▶ WRITTEN EXERCISE:
Repeat the lines from the line with "[Open menu] (18, 30)" to the line with "Glosario (54, 565)", both included, and nothing else.

═══

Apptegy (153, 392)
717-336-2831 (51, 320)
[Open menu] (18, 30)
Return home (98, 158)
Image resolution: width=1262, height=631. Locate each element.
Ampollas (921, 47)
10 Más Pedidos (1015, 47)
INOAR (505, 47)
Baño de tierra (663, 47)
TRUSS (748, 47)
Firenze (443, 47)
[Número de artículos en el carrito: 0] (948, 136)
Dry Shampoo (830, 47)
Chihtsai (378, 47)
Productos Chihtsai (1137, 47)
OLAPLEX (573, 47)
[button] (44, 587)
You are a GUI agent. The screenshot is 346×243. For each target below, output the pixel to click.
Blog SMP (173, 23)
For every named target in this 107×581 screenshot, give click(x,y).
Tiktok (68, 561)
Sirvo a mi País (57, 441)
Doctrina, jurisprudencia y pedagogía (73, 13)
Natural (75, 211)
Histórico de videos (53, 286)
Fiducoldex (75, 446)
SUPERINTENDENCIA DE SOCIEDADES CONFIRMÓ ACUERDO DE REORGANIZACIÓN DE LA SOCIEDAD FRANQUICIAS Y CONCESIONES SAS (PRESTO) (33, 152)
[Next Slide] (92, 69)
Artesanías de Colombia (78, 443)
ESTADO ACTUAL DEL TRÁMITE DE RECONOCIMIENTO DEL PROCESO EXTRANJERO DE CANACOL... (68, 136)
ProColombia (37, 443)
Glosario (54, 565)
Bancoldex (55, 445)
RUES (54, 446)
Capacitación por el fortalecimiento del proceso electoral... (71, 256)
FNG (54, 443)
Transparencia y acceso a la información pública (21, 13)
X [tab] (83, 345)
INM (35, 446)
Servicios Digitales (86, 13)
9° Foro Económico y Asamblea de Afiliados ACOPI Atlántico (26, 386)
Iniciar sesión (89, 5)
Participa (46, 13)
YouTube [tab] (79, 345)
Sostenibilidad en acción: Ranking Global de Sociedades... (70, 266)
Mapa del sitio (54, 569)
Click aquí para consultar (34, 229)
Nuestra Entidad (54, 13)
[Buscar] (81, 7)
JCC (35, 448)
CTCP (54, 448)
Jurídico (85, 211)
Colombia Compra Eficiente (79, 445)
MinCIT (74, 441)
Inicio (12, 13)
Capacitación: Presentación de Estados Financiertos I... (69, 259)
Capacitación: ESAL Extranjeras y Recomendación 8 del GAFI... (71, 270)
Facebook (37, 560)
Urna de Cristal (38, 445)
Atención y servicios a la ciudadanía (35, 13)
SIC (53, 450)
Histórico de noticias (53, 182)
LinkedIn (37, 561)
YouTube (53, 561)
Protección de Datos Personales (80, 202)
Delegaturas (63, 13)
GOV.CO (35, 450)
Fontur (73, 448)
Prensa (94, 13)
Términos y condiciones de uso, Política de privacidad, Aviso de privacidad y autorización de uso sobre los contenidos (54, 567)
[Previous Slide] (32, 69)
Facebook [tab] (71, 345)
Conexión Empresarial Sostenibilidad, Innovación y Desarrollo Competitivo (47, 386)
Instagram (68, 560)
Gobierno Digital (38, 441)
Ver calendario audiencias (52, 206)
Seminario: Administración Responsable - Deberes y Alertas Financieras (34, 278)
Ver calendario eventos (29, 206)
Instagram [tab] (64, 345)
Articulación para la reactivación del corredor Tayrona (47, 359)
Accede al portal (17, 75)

═══

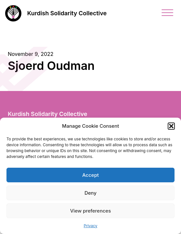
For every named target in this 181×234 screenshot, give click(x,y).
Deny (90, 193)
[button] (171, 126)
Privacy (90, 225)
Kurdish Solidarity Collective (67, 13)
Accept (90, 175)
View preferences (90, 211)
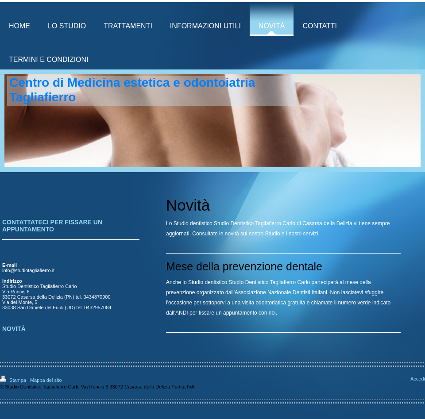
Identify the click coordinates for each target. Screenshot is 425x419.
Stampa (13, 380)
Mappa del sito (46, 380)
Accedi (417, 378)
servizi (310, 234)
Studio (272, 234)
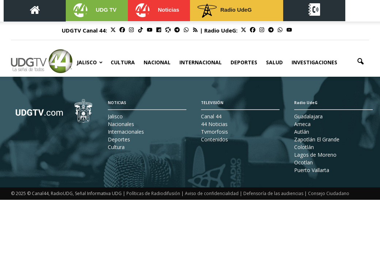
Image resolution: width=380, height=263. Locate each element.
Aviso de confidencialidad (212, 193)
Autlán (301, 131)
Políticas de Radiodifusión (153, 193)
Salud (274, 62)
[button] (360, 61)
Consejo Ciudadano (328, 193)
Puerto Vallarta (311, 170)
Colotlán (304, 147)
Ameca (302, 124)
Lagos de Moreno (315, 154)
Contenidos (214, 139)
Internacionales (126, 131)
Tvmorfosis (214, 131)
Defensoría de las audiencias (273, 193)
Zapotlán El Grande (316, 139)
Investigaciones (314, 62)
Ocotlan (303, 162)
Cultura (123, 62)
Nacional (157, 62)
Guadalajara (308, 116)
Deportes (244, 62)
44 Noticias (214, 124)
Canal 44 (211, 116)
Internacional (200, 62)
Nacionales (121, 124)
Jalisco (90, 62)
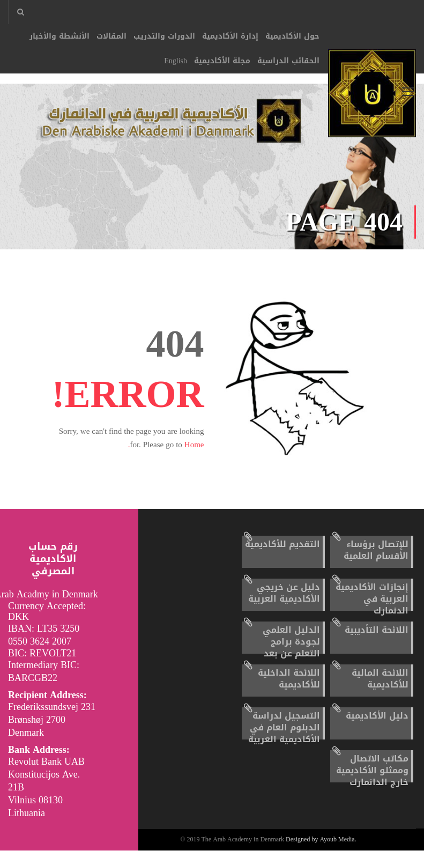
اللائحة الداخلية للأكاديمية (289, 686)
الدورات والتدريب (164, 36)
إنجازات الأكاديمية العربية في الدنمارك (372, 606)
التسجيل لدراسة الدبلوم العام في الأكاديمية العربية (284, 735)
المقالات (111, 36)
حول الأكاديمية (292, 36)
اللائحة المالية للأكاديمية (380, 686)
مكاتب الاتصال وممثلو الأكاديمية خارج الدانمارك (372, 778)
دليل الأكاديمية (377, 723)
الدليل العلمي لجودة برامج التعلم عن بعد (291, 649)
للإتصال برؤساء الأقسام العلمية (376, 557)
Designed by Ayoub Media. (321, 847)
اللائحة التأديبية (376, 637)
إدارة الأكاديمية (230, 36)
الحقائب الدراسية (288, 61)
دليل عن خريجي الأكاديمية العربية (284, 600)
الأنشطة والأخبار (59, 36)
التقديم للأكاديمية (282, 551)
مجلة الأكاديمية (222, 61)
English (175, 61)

═══

▶ FINISHED TASK:
[Open menu] (18, 30)
Return home (98, 158)
Image resolution: width=1262, height=631. Locate each element.
Ampollas (921, 47)
10 Más Pedidos (1015, 47)
INOAR (505, 47)
Baño de tierra (663, 47)
TRUSS (748, 47)
Firenze (443, 47)
[Número de artículos en el carrito: 0] (948, 136)
Dry Shampoo (830, 47)
Chihtsai (378, 47)
Productos Chihtsai (1137, 47)
OLAPLEX (573, 47)
[button] (44, 587)
You are a GUI agent. The screenshot is 346×243. For each target below, output the pixel to click.
Blog SMP (173, 23)
For every named target in this 107×581 screenshot, give click(x,y).
Tiktok (68, 561)
Sirvo a mi País (57, 441)
Doctrina, jurisprudencia y pedagogía (73, 13)
Natural (75, 211)
Histórico de videos (53, 286)
Fiducoldex (75, 446)
SUPERINTENDENCIA DE SOCIEDADES CONFIRMÓ ACUERDO DE REORGANIZACIÓN DE LA SOCIEDAD FRANQUICIAS Y CONCESIONES SAS (PRESTO) (33, 152)
[Next Slide] (92, 69)
Artesanías de Colombia (78, 443)
ESTADO ACTUAL DEL TRÁMITE DE RECONOCIMIENTO DEL PROCESO EXTRANJERO DE CANACOL... (68, 136)
ProColombia (37, 443)
Glosario (54, 565)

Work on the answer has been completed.